== Task inputs ==
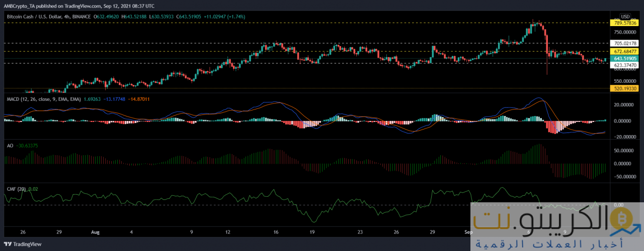Viewport: 644px width, 251px height.
Task: Click the USD currency badge on price axis
Action: pyautogui.click(x=625, y=16)
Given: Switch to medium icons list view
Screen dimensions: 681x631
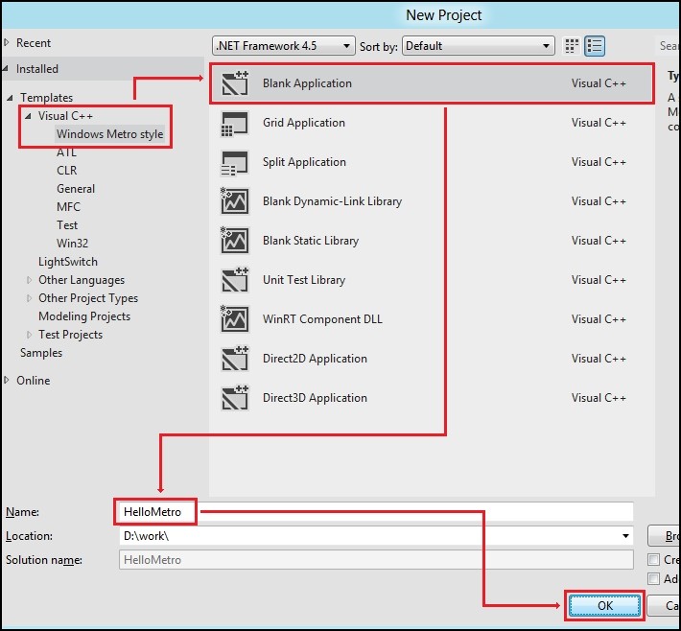Looking at the screenshot, I should [x=596, y=46].
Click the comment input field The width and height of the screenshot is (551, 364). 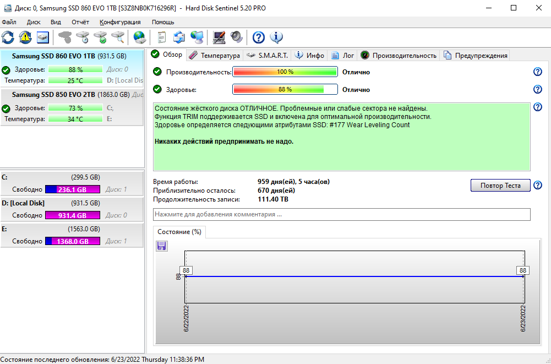341,214
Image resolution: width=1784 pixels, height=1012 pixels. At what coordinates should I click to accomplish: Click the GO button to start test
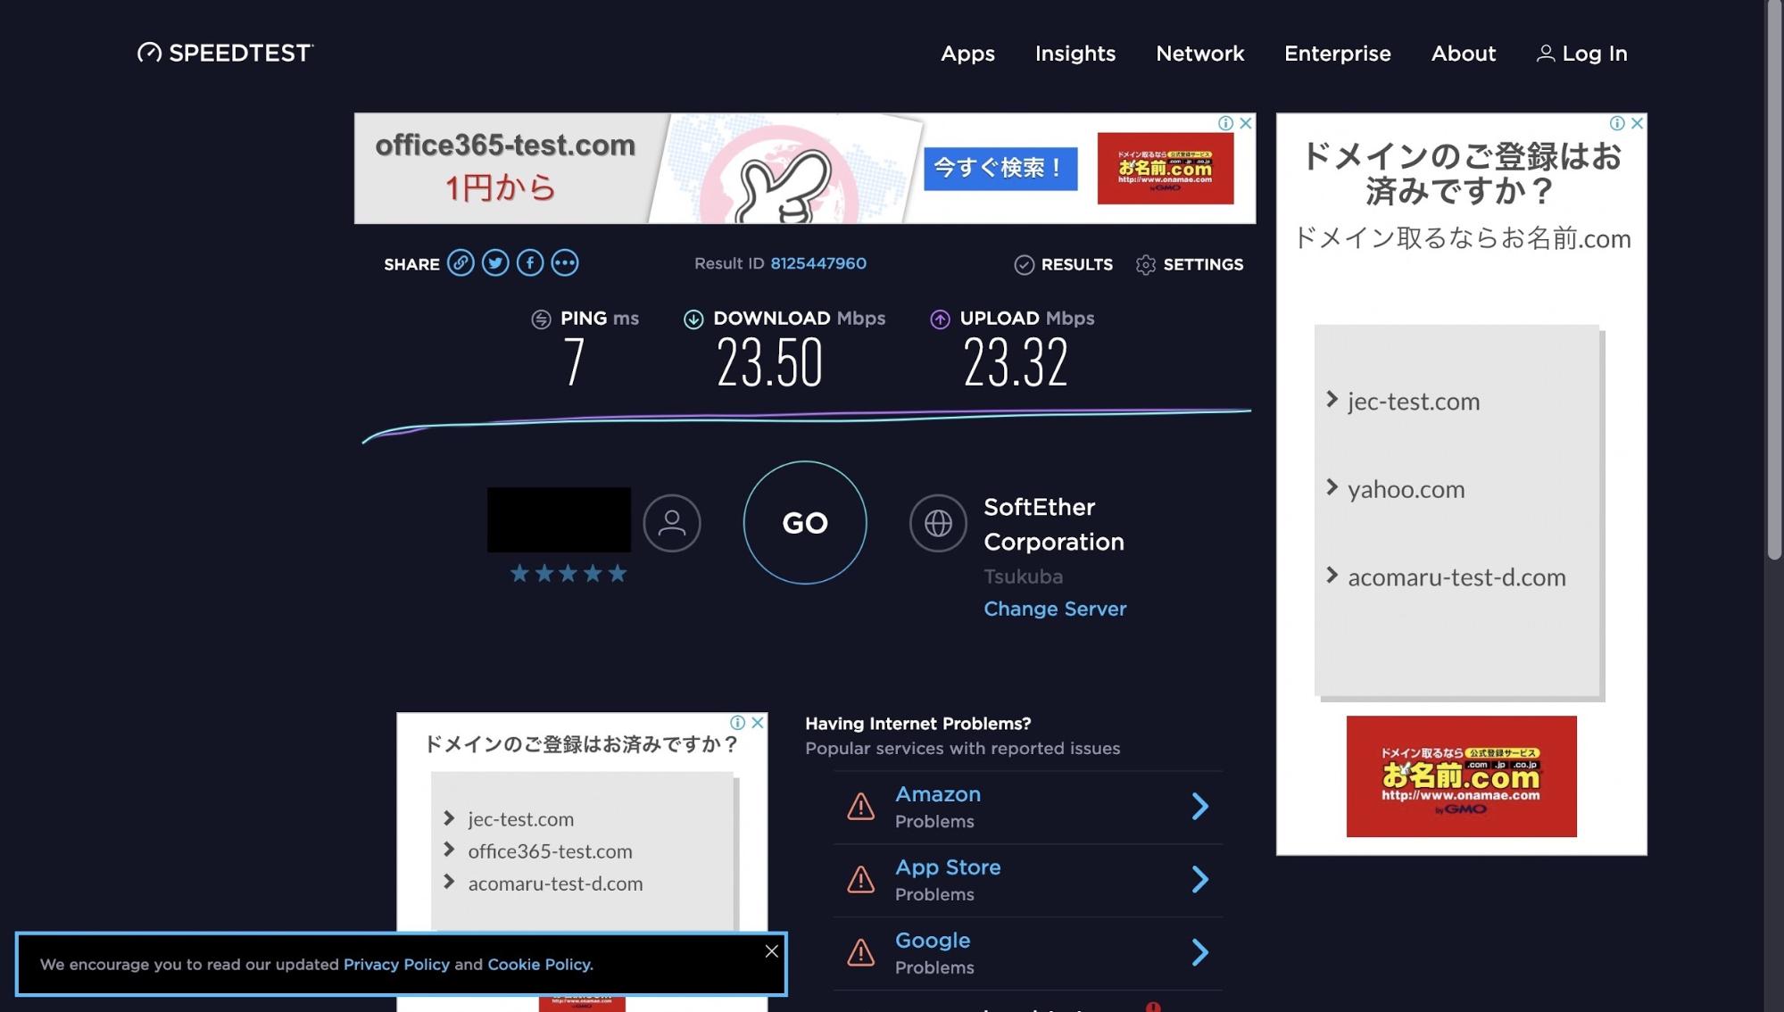(805, 522)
===
**Task brief:**
The answer must be an exact copy of the lines from the one containing "Image resolution: width=1784" through the last line of the records, and nothing else. Pictures do not belong in it.

**Result:**
Image resolution: width=1784 pixels, height=1012 pixels. At what coordinates should I click to accomplish: Click the GO button to start test
(805, 522)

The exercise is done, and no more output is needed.